A kind of flour bran speck detection method
Technical field
The present invention relates to a kind of flour bran speck detection methods, belong to computer food processing technology field.
Background technique
Flour bran is the kind skin of wheat, the seed of wheat, that is, the wheat grain harvested, is the kind by being wrapped in surface Skin is full of starch and protein and endosperm, and ensconces intermediate plumule composition.It wherein, is exactly me after endosperm and plumule are ground The flour eaten.Kind skin is brown, and containing a large amount of cellulose, mouthfeel is very coarse, first to remove before flour milling powder.If no Removal kind skin just wears into flour together, and flour is in grey black, and mouthfeel is very hard when eating, very coarse.It is got rid of before flour milling powder Kind skin be exactly wheat bran.
Flour bran speck is the spot that naked eyes are visible, color is deeper than flour in final flour, and main component is wheat processing The wheat bran that do not separate in the process, also there is a buckwheat skin that do not clean out, grass-seed skin, in addition there are also size, specific gravity with Black stone block, cinder etc. similar in wheat.For example the epidermis (bran star) of wheat, the coal cinder of black can be mixed into wheat flour etc.;It is white The impurity of the unknown ingredient of black is mixed into the coating of color;These impurity contents are very big on the influence of the grade of product quality; And need to add the granule materials with certain function in some white powders, also, in order to control the effect of addition and mixing The effect of the uniformity needs to carry out dyeing processing to the particle of addition, consumer is allowed to identify additive.In short, these The detection of the content detection and particle diameter size of non-white coloured particles is very important for the quality standard of evaluation product It and is necessary.The testing goal of the granule content of non-white is because of product difference, and meaning is different, and the fewer some the better, than As the fewer bran star, stain content the better in flour;Some non-white contents must reach certain content, such as laundry clothes The content of the washing enzyme granulate of the non-white of middle addition, it is necessary to not less than certain content;Meanwhile to the sample of different batches into Row analysis, the judgement of uniformity is carried out using the otherness of content data;In short, in white powder non-white granule content inspection Survey is extremely important and has very important significance.

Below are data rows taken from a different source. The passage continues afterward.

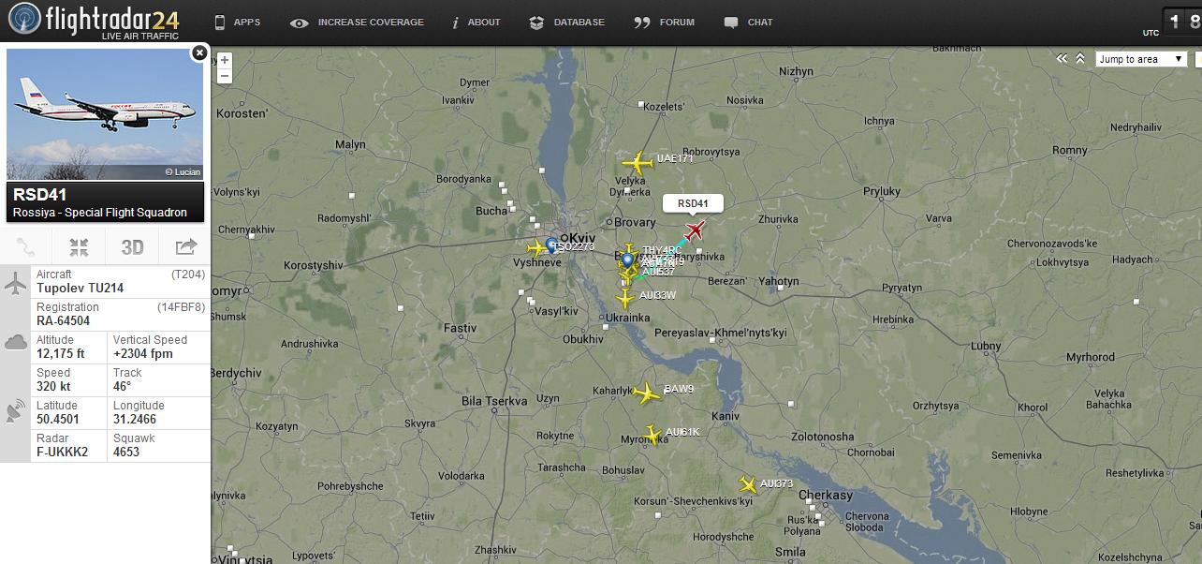The width and height of the screenshot is (1202, 564).
Task: Select the red RSD41 plane on map
Action: (x=694, y=230)
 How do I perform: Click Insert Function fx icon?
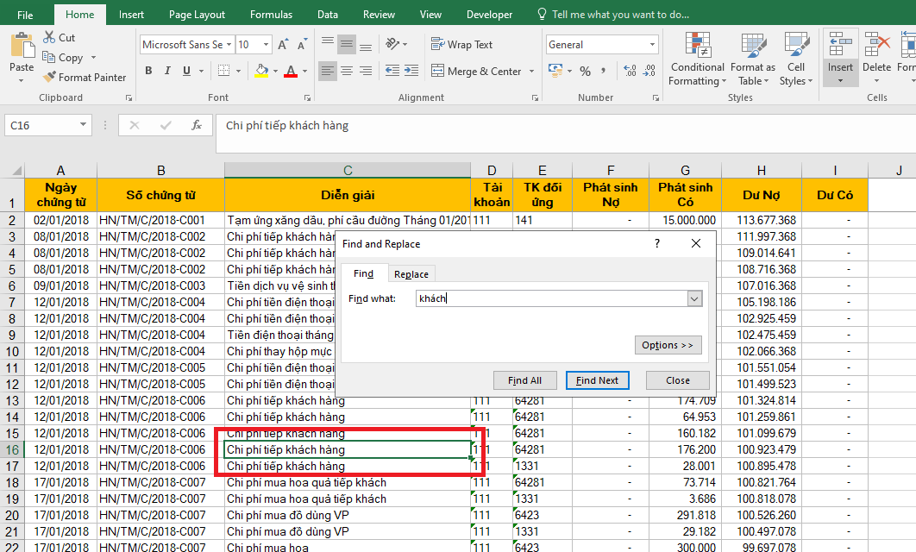[197, 126]
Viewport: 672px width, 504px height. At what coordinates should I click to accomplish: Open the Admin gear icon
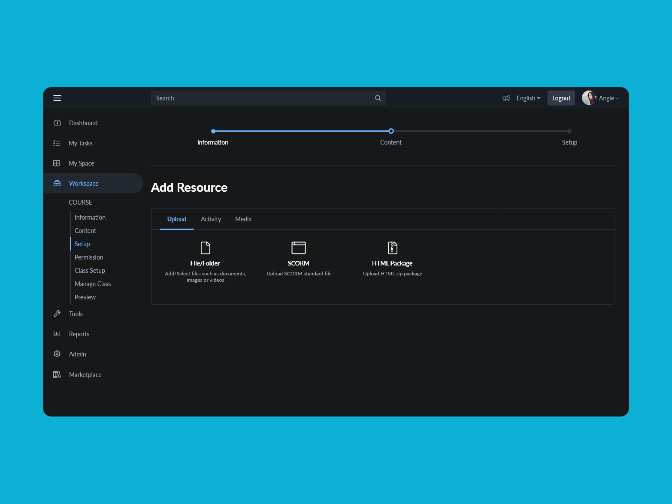[x=57, y=354]
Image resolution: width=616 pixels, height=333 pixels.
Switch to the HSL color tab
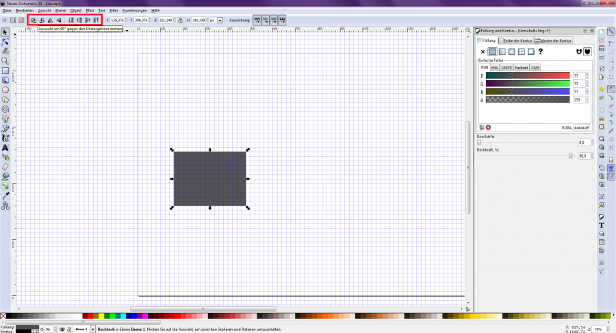click(495, 68)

Since flour bran speck not only influences whether the purity and whiteness of flour, also by its in relationship Flour production technical process His index of correlation.Such as: rate containing bran, flour grade in flour extraction, powder.Whether cleaning is done during Flour production can more be measured Only, whether flour mill collocation adjustment is proper, whether screen matching is reasonable etc..Therefrom can also obtain wheat flour milling Processes and apparatus is It is no it is advanced, whether operation reasonable etc..It is based on boiling since the flour in China is edible, consumer also extremely takes notice of flour bran speck Single size and number how much.In flour the content of bran star how much be flour quality ranking an important indicator, It is the important indicator for reflecting flour production technology level.Since the area of flour bran speck is although small, quantity is more, in the flour of white In it is fairly obvious, it is even more high-visible especially in steamed steamed bun, but we are difficult its accurate quantity.We are only The bran star (such as a special powder, special two powder, standard flour) which kind of flour can be evaluated is high, normal, basic, mostly and few, is more as height is how many, low It is few to be all difficult to state its accurate quantitative analysis.Flour mill and flour inspection body in all parts of the country is all to examine aspect with national food Expert's annual (or half a year) choose that (for only flour bran speck with sense organ, other parameters have national standard, inspection party with sense organ Method examines the detail requirements such as equipment) grade flour sample be compared with the flour to be examined, providing certain flour bran speck is It is no it is exceeded depending on the flour quality and grade, traditional bran star detection method, which is operator, directly searches view using magnifying glass The bran star that can see in wild range simultaneously counts number.Not only detection efficiency is extremely low for which, and vulnerable to fatigue rate slow, error compared with Greatly.Therefore, the accurate detection of flour bran speck is the important link during flour processing.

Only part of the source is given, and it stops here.